# LED mood Lighting



## Fireguy50 (Nov 23, 2015)

Here is the Red LED lighting I've added to the back of the vehicle.
You can get any color, and color changing, even IR, but I prefer red because it's best for night vision.
https://en.m.wikipedia.org/wiki/Accelerating_dark_adaptation_in_humans#Red_Lights_and_Lenses









Behind the sunroof the head liner has an upward slant that is perfect for a light bar.

















Got the track to hold the LED tape on Amazon 3.3ft/1m Aluminum U-Shape Channel for LED Strip Lights w/ Arc-Shape White Cover U05 https://www.amazon.com/dp/B00M92IDZ6/?tag=ubne0c-20










I already had a 15ft spool of Red LEDs from other projects that I stuck into the track and ran the wires down
https://www.amazon.com/dp/B00EKEODA0/?tag=ubne0c-20
*Infrared available Too!*









Switches on the center console below the shifter next to my leg. Also from Amazon
https://www.amazon.com/dp/B00I5G7PY0/?tag=ubne0c-20


----------



## Fireguy50 (Nov 23, 2015)

This project made the drunks feel special (party light), and lets my cheaper dash camera record everything in the back seat!


----------



## steveK2016 (Jul 31, 2016)

That's a bit bright and evident from outside. Wouldn't cops say something about this being red as it could be a distraction , similar to putting red or blue under a car depending on the color used by police?

Im considering blue mood lighting by the floor board


----------



## Fireguy50 (Nov 23, 2015)

steveK2016 said:


> That's a bit bright and evident from outside. Wouldn't cops say something about this being red as it could be a distraction , similar to putting red or blue under a car depending on the color used by police?
> 
> Im considering blue mood lighting by the floor board


I don't think so, because they let limos do the same thing. And the law states only Red or yellow may lights may be visible from the rear, white when reversing. Only white illumination and yellow indicators in front. The interior LED bar is angled reward behind the sunroof tunnel. So even if I got pulled over, it's only visible from behind at a low sight line, and I have many laws printed in my vehicle for Police harassment when Uber driving.


----------



## steveK2016 (Jul 31, 2016)

## Records supplied
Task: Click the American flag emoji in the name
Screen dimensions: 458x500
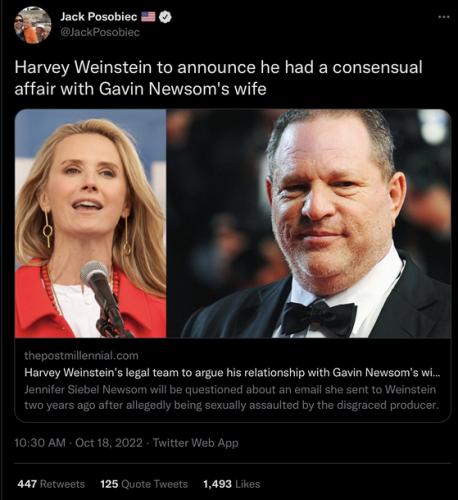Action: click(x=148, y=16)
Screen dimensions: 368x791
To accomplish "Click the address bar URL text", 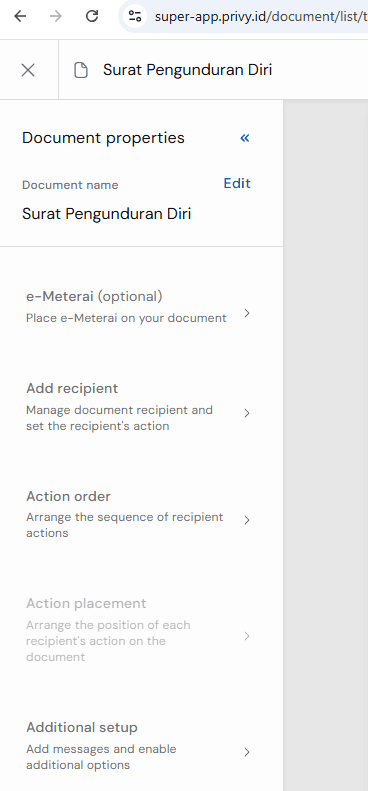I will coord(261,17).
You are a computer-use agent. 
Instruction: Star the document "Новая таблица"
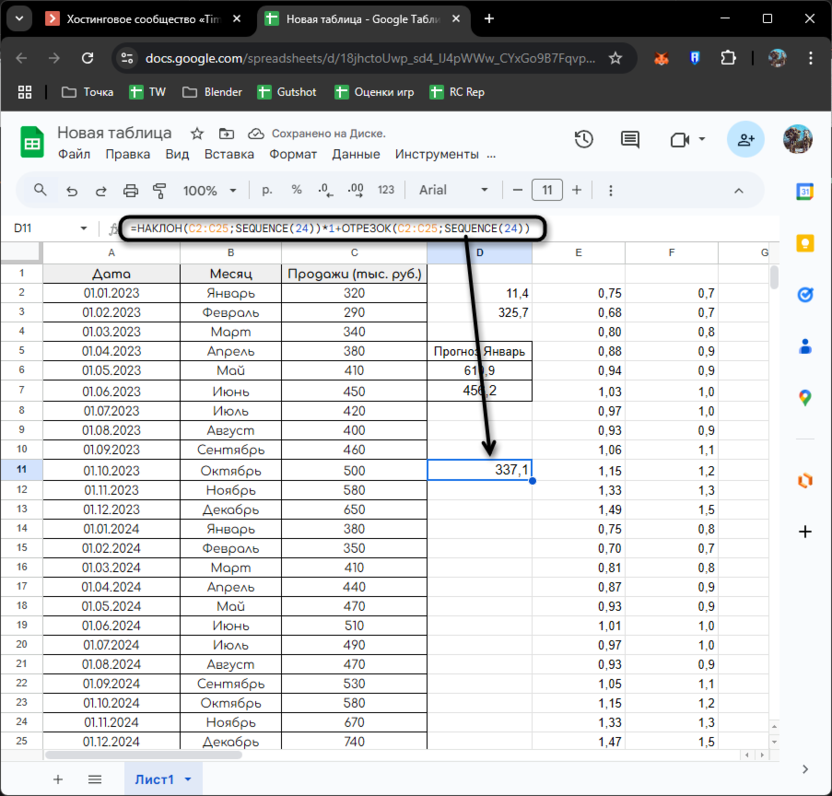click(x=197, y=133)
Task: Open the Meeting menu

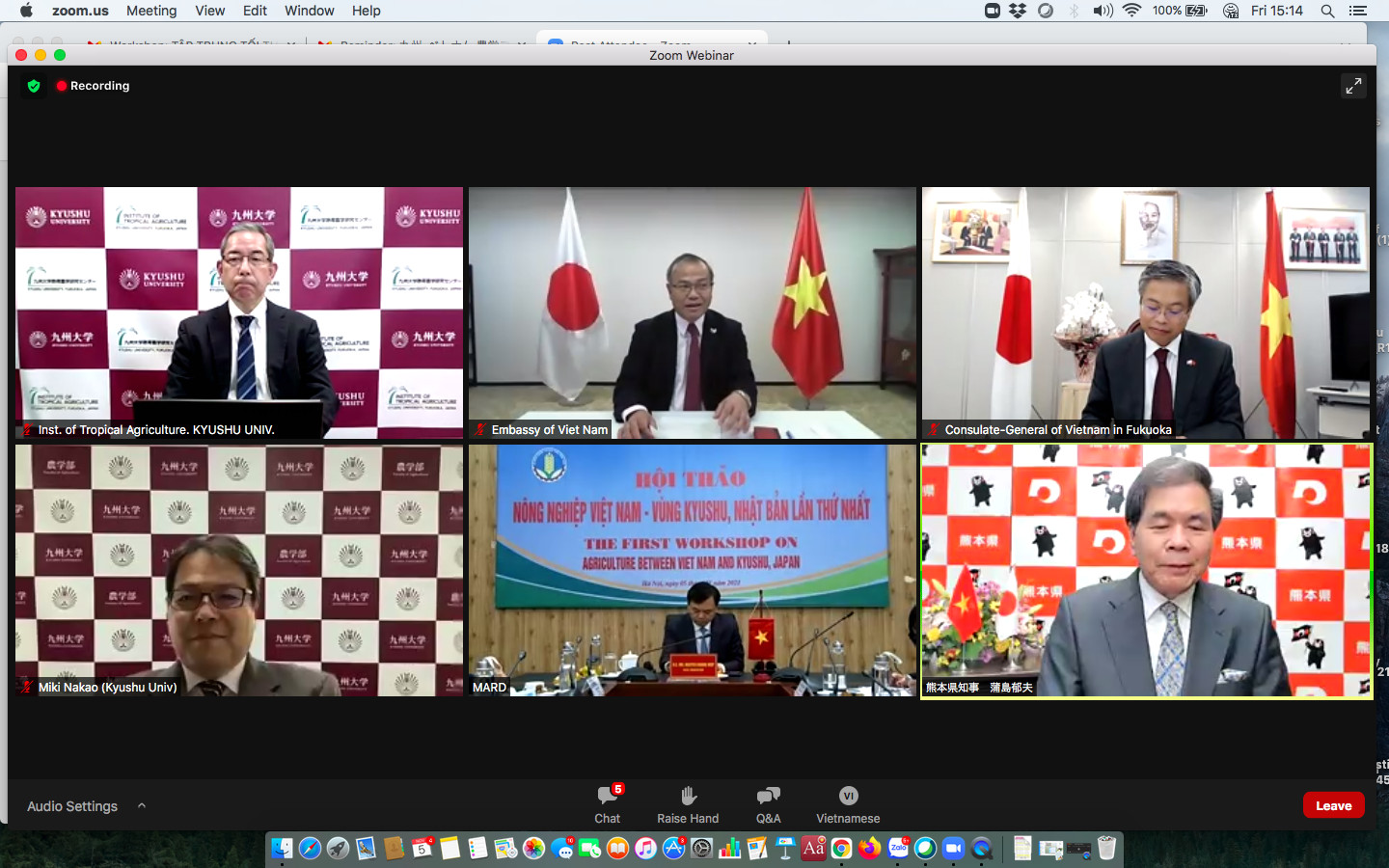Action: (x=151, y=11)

## What you should do
Name each item in the LED mood lighting thread for which Fireguy50 provides an Amazon link.

## The answer
- The 3.3ft/1m aluminum U-shape channel with an arc-shape white cover, used as the track to hold the LED tape
- The 15ft spool of red LEDs placed in the track
- The switches on the center console below the shifter